XML External Entity vector

Publication Date2023-08-11
TypeCross-Site Request Forgery
Affected PHP Versions
  • 7.2.0 - 7.2.34
  • 7.3.0 - 7.3.33
  • 7.4.0 - 7.4.33
  • 8.0.0 - 8.0.29
  • 8.1.0 - 8.1.21
  • 8.2.0 - 8.2.8
Fixed Product Versions
  • ZendPHP 7.2
  • ZendPHP 7.3
  • ZendPHP 7.4
  • ZendPHP 8.0
  • ZendPHP 8.1
  • ZendPHP 8.2
  • ZendServer 2019.1.4
  • ZendServer 2021.3.2

CVE Details

PHP's various XML functions rely on libxml global state to track configuration variables, including whether external entities are loaded. Any given request can change that state, and those changes then persist as long as the process continues running. Because of this, when other modules, such as ImageMagick, use the library in the same process, they can potentially change that state for their own purposes, affecting any other usage of libxml within the process (e.g. for processing XML via the DOM functionality). If they were to enable external entities, but the application assumes that external entity loading is disabled, this can lead to an XML eXternal Entity (XXE) vector, which could potentially disclose file accessibility and/or contents from the local filesystem.
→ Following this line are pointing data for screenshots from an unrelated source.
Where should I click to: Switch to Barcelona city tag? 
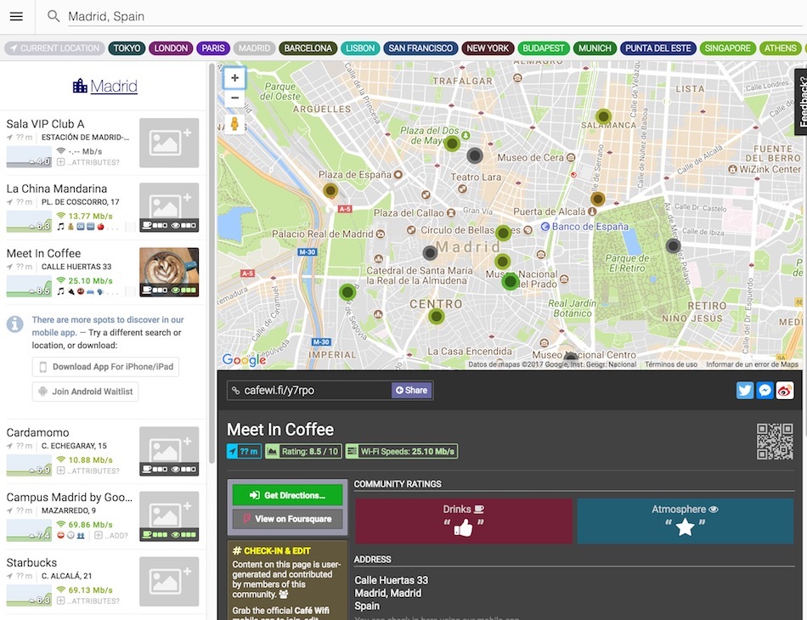coord(308,48)
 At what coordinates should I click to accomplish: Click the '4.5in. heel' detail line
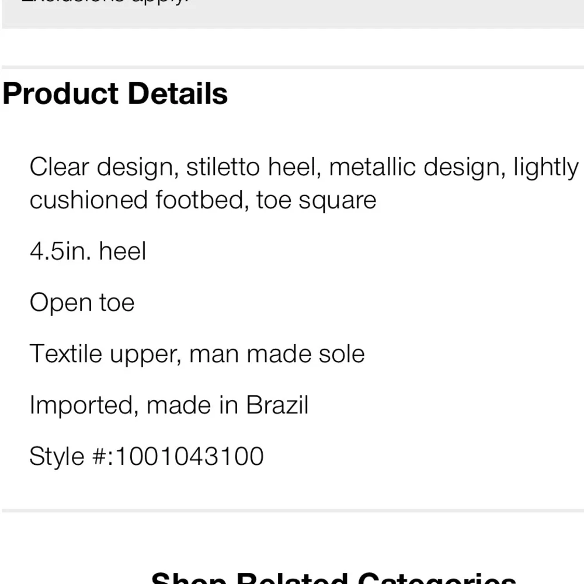coord(88,251)
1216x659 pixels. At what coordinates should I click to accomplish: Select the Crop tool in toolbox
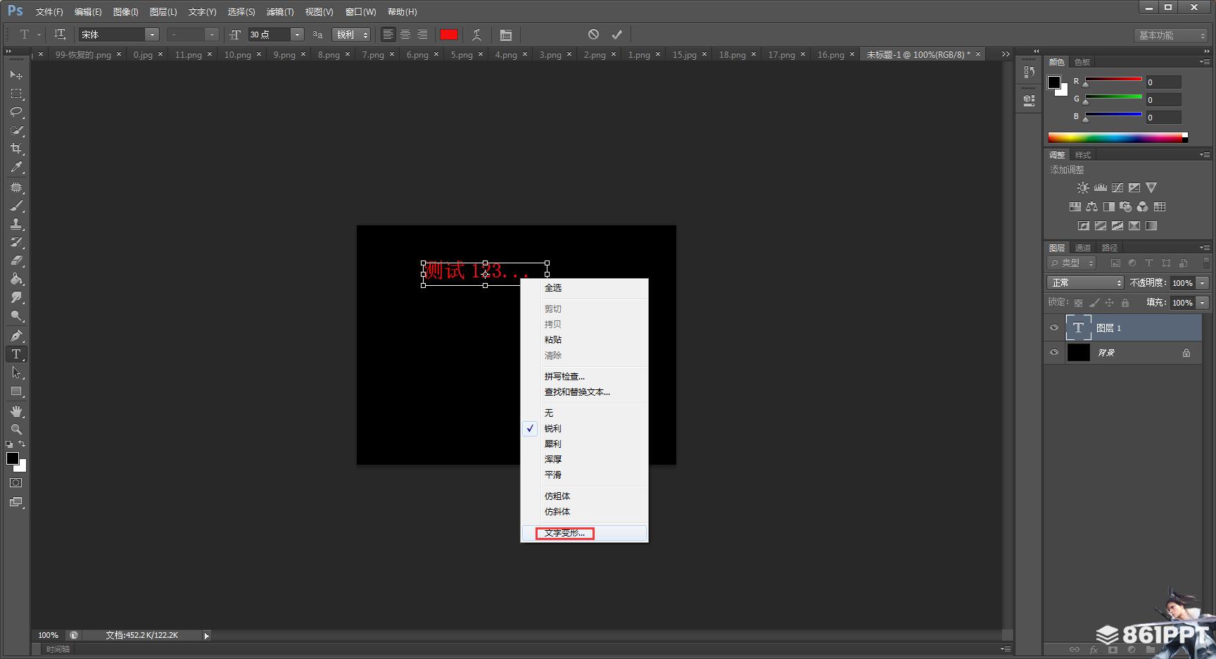16,149
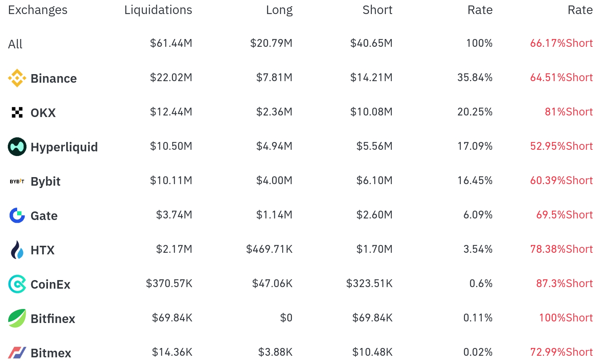The width and height of the screenshot is (601, 362).
Task: Click the Binance logo icon
Action: [17, 78]
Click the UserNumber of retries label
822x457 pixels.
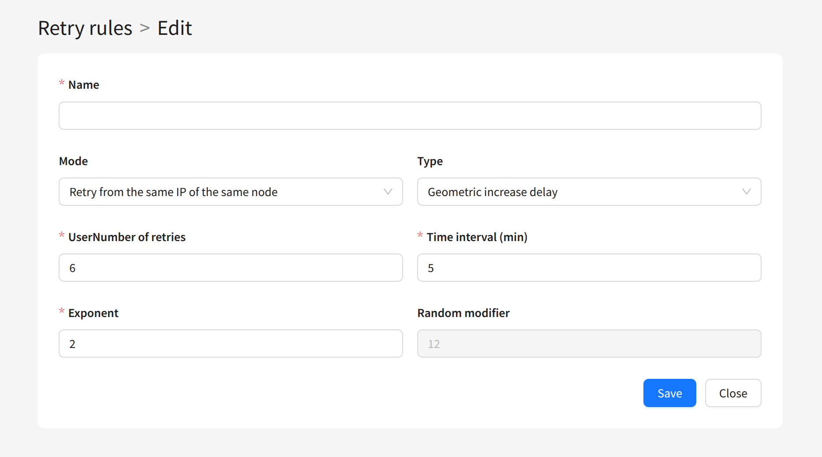click(x=127, y=237)
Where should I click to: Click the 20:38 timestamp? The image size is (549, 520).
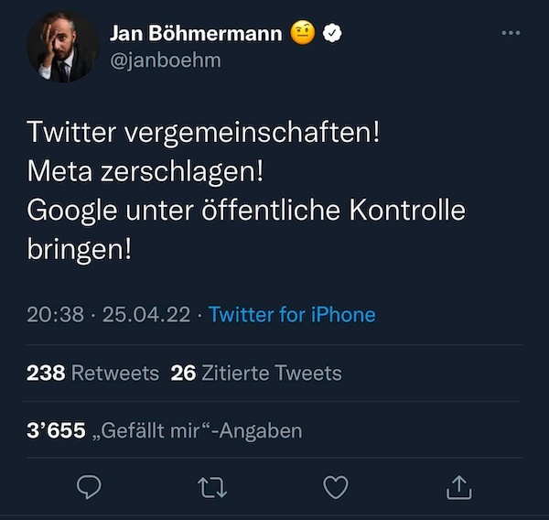(x=56, y=314)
If you use any XML functionality in PHP, we highly recommend upgrading your PHP version to one that has been patched.

If you cannot update immediately, we recommend disabling external entity loading immediately prior to operations that would parse XML (e.g. using DOMDocument::load(), DOMDocument::loadXML(), XMLReader::open(), simplexml_load_file(), etc.). You can do this via the following: libxml_set_external_entity_loader(null).